-- WHAT IS EXPECTED --
All that is wanted is the exact lines from the one with "The height and" through the last line of the entries, with both ends kept and every picture left out.

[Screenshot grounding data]
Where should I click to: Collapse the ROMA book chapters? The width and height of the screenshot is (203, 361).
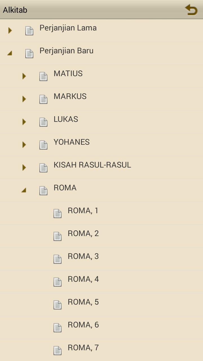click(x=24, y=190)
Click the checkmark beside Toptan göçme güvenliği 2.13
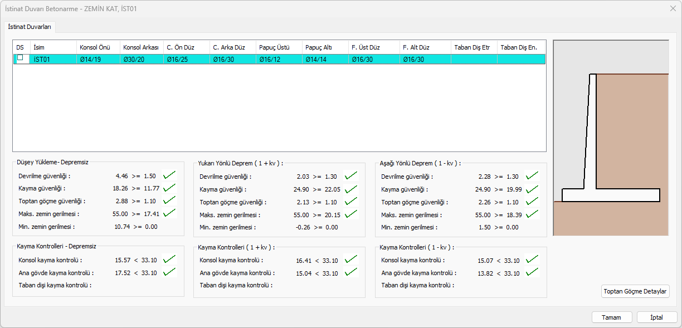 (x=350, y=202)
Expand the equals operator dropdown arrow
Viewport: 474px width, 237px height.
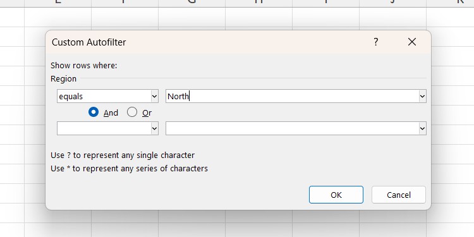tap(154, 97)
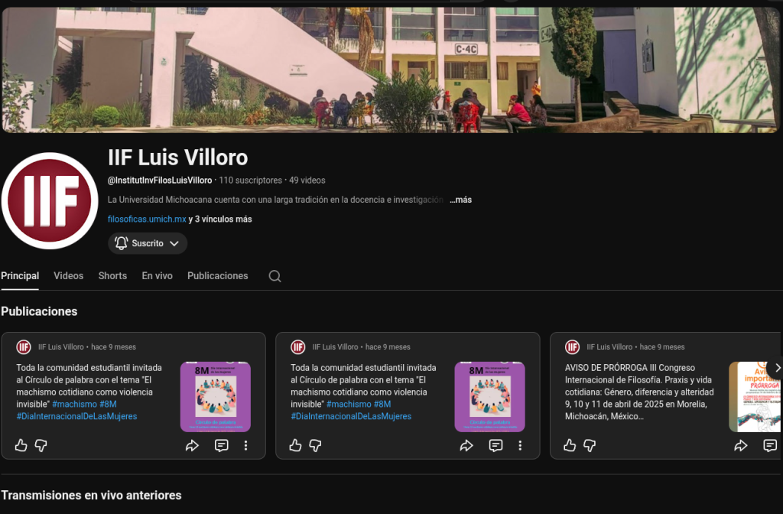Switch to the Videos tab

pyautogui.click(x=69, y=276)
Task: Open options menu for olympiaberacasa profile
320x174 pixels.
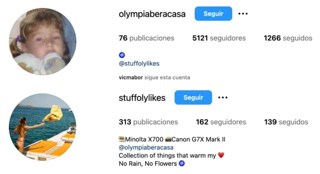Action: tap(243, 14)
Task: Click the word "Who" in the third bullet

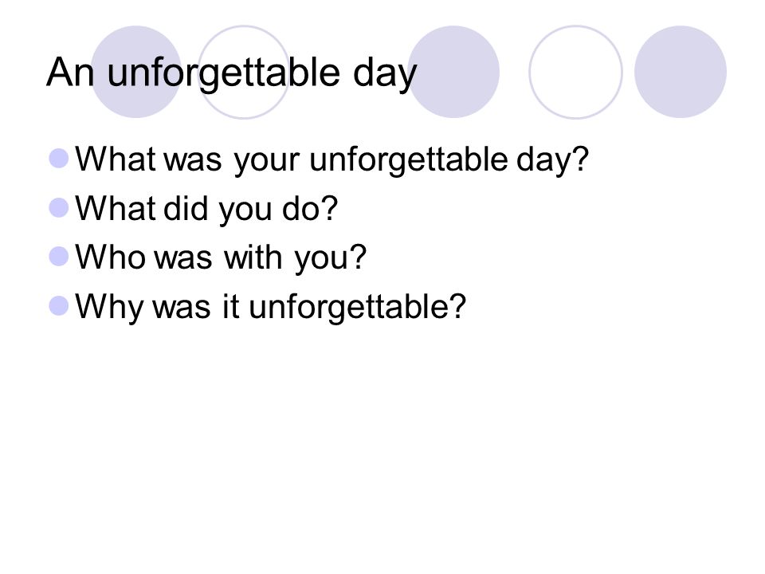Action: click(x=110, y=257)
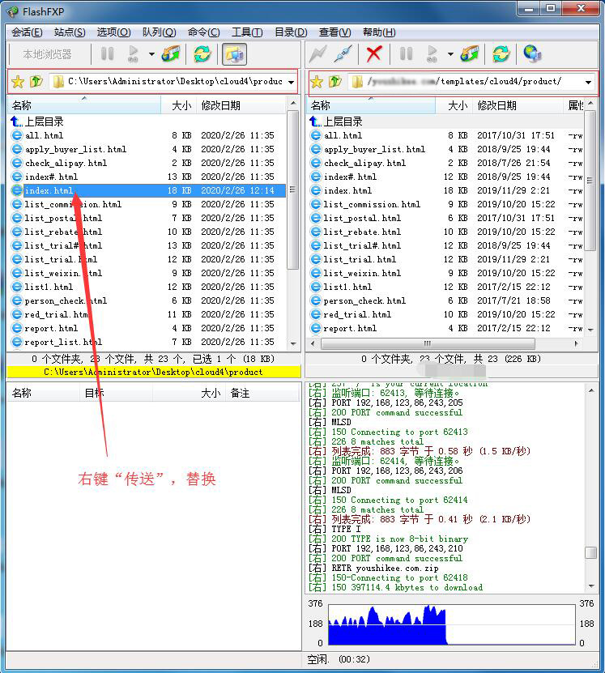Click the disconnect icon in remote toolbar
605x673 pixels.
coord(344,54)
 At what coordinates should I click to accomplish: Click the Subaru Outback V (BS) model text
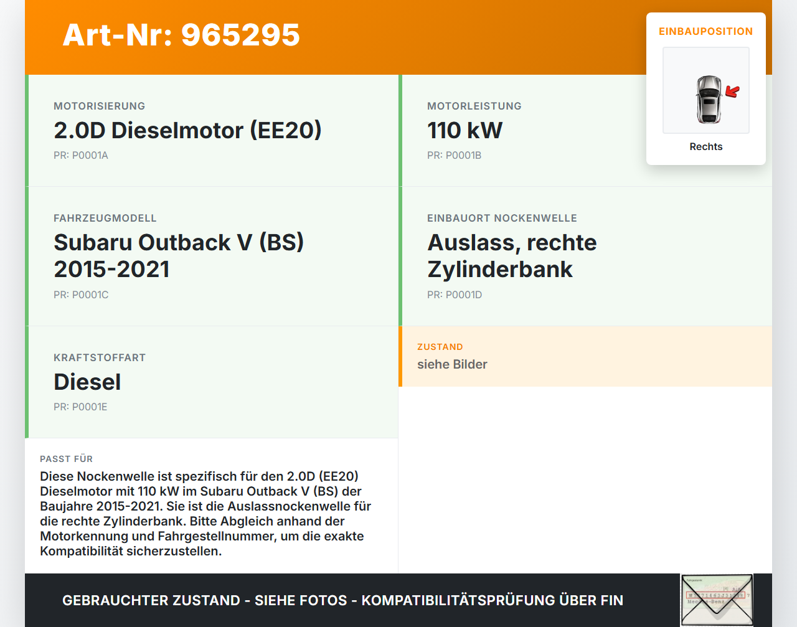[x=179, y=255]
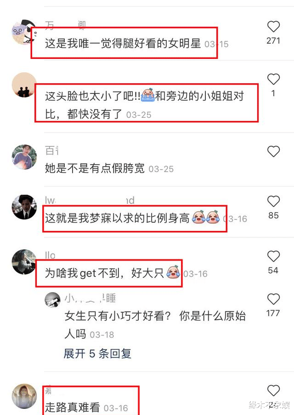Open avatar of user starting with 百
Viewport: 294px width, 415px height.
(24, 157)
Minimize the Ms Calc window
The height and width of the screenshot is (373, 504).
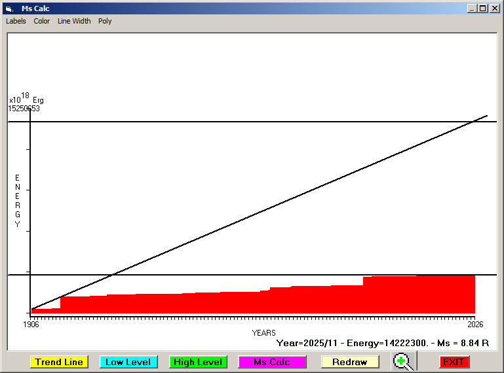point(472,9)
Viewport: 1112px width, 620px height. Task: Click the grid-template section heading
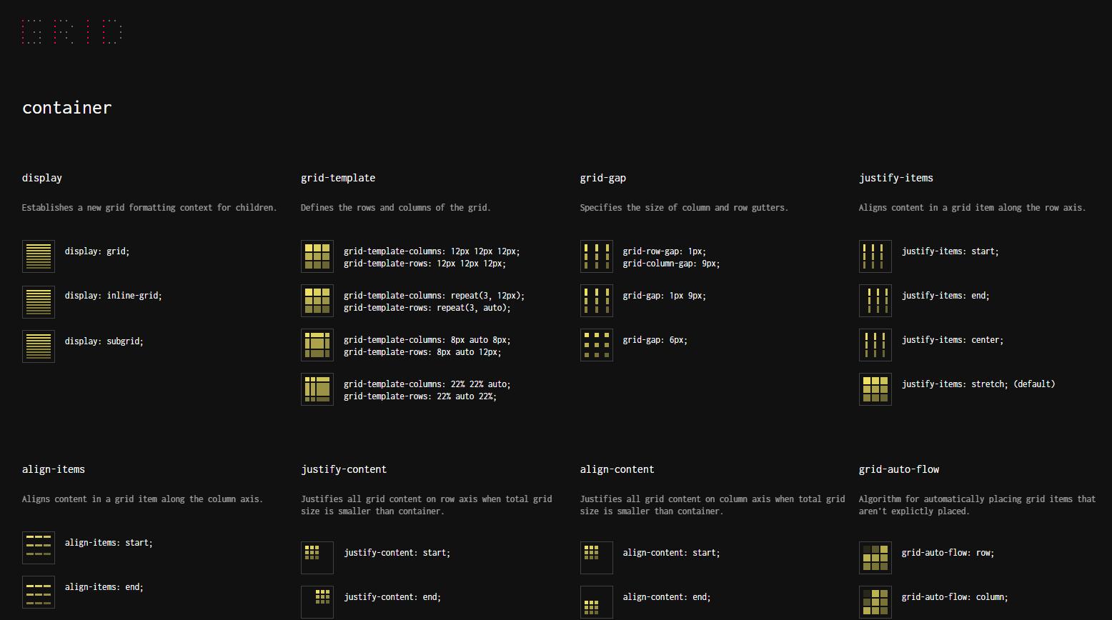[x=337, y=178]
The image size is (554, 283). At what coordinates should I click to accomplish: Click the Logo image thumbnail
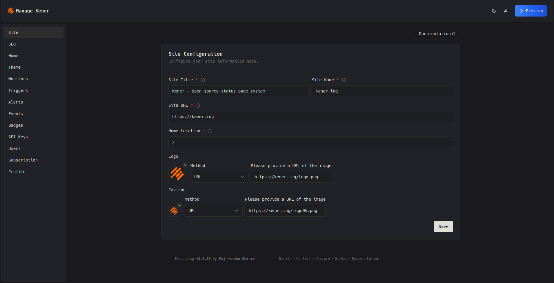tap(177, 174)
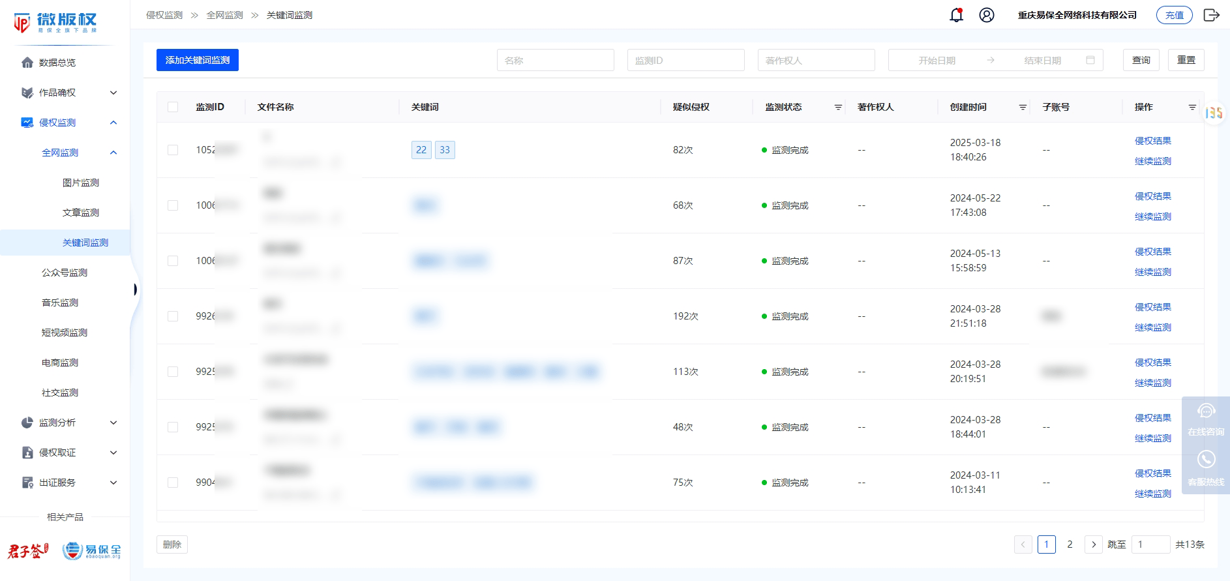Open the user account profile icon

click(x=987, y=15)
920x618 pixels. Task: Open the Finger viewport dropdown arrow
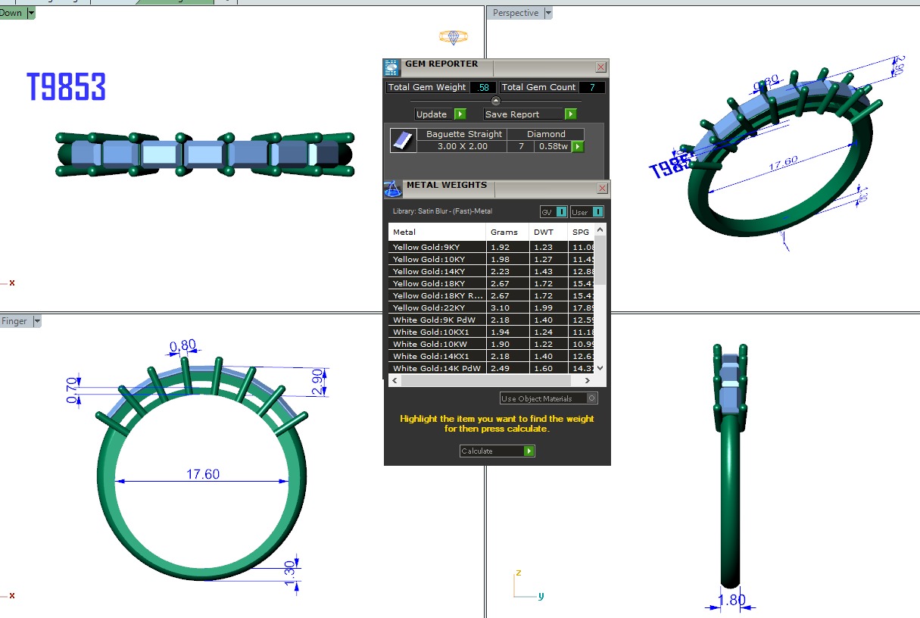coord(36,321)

-- RESPONSE BELOW --
The height and width of the screenshot is (373, 504).
point(472,9)
Viewport: 1112px width, 620px height. Task: Click the grid-template section heading
[x=337, y=178]
The image size is (554, 283). At what coordinates should I click to accomplish: Click the Logo image thumbnail
tap(177, 174)
Open the user account profile icon

click(x=987, y=15)
920x618 pixels. Task: Open the Finger viewport dropdown arrow
coord(36,321)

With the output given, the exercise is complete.